Braun has patrolled with the demonstrators against Jewish settlers in Sheikh Jarrah in east Jerusalem and he felt the pain of the evacuation of Gush Katif, he says. He has been arrested three times. In one instance the Border Police “overreacted,” pointed their weapons at him and took him to the police station for a two-hour interrogation.
“They didn’t know how to react and chose the easy way out – power. People take the performance to their own personal place,” he says. “That is the power of the ‘White Soldier.’ It opens an emotional conversation.
And here I come and I don’t talk. It gnaws at people.”
During some of his visits to the Damascus Gate, Braun was invited by local Palestinians to sit and have coffee or offered an ear of hot corn on the cob. Other times boys threw rocks at him. He felt the most threatened when he was once surrounded by a group of young Palestinian men waving toy guns and shouting in Arabic. He could not understand what they were yelling, he says, but he felt it was a tense situation.

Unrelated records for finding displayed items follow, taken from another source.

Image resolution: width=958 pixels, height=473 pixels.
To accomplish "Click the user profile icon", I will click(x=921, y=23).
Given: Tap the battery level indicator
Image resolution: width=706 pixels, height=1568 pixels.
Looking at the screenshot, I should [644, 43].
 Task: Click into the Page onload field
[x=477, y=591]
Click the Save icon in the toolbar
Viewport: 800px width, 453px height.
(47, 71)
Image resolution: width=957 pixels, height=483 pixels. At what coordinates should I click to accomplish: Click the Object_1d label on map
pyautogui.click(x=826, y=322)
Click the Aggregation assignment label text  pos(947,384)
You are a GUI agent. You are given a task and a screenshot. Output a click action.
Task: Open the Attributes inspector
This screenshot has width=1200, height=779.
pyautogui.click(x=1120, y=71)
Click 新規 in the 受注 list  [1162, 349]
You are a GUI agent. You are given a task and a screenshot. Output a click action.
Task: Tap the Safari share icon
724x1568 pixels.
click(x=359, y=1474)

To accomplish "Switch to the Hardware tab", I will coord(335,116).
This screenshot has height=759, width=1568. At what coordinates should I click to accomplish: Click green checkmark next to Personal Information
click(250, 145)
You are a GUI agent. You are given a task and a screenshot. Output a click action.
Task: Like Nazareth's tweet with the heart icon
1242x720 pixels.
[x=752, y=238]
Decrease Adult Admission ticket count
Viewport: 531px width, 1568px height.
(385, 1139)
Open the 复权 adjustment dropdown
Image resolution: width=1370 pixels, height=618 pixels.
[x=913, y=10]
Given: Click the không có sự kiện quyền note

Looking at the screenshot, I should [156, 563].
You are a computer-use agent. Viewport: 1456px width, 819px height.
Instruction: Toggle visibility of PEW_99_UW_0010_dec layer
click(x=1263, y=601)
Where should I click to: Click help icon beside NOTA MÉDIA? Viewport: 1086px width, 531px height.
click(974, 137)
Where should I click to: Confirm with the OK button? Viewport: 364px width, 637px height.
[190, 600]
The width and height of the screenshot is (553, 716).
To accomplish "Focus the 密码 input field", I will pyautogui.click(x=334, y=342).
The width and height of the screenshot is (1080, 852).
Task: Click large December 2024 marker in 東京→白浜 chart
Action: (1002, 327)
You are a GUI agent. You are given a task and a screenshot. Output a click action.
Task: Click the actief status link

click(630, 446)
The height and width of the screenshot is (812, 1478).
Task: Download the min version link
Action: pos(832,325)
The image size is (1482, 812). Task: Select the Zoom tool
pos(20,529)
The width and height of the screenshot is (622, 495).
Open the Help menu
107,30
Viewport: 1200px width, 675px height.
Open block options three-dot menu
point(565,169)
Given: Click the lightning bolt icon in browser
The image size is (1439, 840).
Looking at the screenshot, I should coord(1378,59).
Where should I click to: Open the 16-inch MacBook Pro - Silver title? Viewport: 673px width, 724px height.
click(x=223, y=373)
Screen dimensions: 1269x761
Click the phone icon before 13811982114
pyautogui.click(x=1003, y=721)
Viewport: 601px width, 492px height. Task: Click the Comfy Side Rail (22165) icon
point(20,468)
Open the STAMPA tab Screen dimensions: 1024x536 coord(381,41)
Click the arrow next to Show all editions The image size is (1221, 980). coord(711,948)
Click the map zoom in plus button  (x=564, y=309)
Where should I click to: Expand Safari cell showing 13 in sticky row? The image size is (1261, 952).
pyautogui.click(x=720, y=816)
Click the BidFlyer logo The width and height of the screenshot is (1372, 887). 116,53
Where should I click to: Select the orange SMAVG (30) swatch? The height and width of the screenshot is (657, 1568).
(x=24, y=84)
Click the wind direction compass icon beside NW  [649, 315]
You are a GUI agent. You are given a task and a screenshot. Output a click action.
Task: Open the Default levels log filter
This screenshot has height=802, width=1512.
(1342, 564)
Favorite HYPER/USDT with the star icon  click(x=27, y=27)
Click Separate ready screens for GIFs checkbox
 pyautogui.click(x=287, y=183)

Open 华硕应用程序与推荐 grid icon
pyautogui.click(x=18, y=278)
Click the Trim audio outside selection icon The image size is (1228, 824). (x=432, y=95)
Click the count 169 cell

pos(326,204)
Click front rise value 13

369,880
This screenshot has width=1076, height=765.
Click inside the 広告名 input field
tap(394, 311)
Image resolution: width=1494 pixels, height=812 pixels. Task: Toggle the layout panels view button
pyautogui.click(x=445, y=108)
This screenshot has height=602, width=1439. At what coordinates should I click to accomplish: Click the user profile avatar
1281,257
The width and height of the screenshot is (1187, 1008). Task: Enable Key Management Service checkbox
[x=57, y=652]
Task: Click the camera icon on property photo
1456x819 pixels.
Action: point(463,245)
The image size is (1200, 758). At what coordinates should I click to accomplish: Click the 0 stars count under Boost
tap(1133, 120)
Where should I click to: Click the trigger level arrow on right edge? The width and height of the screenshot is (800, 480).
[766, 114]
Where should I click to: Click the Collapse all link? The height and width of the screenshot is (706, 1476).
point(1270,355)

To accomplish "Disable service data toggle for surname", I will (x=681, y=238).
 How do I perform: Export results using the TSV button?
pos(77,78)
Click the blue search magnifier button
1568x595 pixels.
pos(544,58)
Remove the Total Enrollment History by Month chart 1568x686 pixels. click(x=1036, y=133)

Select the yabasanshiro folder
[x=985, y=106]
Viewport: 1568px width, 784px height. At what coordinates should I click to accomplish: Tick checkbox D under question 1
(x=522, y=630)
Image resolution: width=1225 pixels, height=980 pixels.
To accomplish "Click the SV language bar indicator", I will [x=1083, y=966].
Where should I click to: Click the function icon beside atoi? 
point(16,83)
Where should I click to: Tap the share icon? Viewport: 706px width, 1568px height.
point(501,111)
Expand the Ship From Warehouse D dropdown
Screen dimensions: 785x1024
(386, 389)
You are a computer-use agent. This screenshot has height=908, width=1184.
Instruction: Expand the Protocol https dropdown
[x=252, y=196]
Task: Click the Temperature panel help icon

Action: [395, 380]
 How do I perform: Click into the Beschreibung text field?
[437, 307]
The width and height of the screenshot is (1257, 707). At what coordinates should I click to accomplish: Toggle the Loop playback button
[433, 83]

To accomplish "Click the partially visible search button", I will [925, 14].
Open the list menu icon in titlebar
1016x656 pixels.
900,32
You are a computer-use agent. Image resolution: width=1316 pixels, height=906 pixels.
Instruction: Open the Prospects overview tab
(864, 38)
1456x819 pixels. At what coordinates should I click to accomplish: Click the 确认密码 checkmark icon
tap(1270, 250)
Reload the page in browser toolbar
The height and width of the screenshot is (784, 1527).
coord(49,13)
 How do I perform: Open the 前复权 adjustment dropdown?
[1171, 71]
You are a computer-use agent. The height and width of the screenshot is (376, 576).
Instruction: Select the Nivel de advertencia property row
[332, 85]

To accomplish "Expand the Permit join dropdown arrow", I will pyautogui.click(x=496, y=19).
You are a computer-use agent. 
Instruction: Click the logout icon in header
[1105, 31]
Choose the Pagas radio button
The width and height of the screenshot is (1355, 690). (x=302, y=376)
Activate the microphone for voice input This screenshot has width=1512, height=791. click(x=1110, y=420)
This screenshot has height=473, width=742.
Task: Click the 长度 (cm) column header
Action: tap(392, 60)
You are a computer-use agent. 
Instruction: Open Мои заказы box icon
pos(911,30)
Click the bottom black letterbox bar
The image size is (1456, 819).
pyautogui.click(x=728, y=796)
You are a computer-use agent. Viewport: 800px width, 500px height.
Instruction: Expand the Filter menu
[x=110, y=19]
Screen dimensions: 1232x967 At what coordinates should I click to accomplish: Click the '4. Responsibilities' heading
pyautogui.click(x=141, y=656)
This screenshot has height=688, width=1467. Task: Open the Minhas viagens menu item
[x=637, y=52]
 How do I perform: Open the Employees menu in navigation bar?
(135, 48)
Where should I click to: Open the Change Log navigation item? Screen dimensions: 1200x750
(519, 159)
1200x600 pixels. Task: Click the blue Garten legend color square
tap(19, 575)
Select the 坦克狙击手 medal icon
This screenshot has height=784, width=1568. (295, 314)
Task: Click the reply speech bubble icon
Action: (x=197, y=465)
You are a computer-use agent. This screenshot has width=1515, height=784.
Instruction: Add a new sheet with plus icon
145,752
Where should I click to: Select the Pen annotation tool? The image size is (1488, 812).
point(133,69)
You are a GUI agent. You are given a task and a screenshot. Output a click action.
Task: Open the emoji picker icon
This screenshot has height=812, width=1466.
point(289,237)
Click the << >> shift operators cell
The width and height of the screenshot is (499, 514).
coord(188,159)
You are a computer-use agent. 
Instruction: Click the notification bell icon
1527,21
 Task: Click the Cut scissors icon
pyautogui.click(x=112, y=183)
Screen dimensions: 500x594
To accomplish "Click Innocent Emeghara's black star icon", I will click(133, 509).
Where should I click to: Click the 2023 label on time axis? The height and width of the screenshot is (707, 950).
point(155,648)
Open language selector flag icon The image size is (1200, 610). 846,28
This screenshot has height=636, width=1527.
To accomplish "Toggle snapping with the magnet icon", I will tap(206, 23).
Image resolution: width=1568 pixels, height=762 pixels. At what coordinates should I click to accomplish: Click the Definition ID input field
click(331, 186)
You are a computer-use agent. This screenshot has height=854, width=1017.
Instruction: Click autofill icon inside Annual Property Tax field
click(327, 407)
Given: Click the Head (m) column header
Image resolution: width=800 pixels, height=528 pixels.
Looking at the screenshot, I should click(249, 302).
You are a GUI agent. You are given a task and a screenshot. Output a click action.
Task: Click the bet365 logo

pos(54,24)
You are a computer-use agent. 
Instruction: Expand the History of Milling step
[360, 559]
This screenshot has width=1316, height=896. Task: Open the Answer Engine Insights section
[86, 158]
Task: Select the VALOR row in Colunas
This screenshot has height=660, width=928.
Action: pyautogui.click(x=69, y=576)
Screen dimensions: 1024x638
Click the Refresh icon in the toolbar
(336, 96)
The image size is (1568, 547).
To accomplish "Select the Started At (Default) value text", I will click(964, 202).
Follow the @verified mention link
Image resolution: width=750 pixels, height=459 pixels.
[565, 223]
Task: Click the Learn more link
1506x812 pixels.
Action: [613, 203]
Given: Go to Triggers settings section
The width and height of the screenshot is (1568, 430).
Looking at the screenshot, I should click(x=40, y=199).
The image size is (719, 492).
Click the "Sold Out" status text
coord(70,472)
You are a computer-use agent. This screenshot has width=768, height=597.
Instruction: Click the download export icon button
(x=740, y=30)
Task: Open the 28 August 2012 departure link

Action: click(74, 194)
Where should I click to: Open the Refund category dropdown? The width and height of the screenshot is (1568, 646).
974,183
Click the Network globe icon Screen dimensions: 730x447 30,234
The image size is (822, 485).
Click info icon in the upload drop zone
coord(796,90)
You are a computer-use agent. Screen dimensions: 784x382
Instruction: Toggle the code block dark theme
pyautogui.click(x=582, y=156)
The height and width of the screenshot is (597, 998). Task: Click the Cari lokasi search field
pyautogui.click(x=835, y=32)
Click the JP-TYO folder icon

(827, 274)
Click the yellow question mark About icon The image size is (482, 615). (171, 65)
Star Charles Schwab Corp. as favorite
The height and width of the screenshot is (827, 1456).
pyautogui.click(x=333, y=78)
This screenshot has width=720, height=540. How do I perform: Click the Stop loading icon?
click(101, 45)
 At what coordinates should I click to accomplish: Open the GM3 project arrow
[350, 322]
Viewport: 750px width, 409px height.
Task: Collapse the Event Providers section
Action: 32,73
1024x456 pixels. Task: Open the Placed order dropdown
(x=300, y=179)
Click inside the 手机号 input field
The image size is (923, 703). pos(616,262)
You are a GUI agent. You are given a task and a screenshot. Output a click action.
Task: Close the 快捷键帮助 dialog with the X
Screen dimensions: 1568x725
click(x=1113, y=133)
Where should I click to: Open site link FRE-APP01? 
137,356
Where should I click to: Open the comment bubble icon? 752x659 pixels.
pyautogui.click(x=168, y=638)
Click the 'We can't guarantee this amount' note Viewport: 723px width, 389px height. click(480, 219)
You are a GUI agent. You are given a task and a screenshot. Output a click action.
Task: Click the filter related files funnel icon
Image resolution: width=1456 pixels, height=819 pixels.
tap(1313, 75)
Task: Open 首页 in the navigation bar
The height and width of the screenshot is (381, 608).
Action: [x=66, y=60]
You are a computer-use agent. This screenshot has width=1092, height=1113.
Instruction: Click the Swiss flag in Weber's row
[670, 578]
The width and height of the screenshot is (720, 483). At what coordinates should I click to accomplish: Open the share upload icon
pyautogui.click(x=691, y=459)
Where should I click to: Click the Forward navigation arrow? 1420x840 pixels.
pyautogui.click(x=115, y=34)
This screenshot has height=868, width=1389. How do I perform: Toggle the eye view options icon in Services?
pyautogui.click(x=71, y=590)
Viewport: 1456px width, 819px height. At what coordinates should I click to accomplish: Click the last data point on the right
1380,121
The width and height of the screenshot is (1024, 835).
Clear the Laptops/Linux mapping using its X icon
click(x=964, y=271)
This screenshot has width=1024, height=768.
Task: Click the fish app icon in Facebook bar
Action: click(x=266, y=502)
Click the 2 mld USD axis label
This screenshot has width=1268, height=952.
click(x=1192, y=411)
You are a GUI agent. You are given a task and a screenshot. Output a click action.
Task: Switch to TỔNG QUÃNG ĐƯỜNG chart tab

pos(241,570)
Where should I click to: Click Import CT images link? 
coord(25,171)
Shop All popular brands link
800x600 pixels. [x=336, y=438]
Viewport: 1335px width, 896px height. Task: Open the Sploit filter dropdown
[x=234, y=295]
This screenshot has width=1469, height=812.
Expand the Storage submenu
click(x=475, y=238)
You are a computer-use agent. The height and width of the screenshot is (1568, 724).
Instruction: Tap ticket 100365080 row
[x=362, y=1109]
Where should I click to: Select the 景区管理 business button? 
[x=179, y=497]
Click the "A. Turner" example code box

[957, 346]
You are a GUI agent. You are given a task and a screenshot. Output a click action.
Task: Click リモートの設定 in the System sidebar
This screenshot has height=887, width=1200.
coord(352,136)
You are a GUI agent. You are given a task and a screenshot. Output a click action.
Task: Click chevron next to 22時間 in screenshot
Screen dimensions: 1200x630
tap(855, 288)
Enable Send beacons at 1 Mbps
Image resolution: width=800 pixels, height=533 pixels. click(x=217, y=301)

“Let’s just say I wasn’t welcome. I didn’t run away. I walked. I was still in character.
I won’t let them win, but I felt there was a territorial fight,” says Braun, his words coming out in a slow and easy pace.
Most of the time Braun goes out with a photographer. Since the start of the project, he has been working with the same Germany-based photographer who, Braun says, is as committed to the project as he is and comes every few months to photograph, with a videographer and an assistant, so it is normally easy to ascertain that “the White Soldier” is some sort of artwork.
Though he has been performing and evolving “ the White Soldier” for two years, and has been producing performance art and installations for several years before that, Braun says none of his previous works attracted the media as much as the “White Soldier.” He is learning how to deal with the attention, he says with an open grin.
“This is something which touches everyone here in Israel and is also very sexy.
Everybody likes talking about the conflict,” Braun says.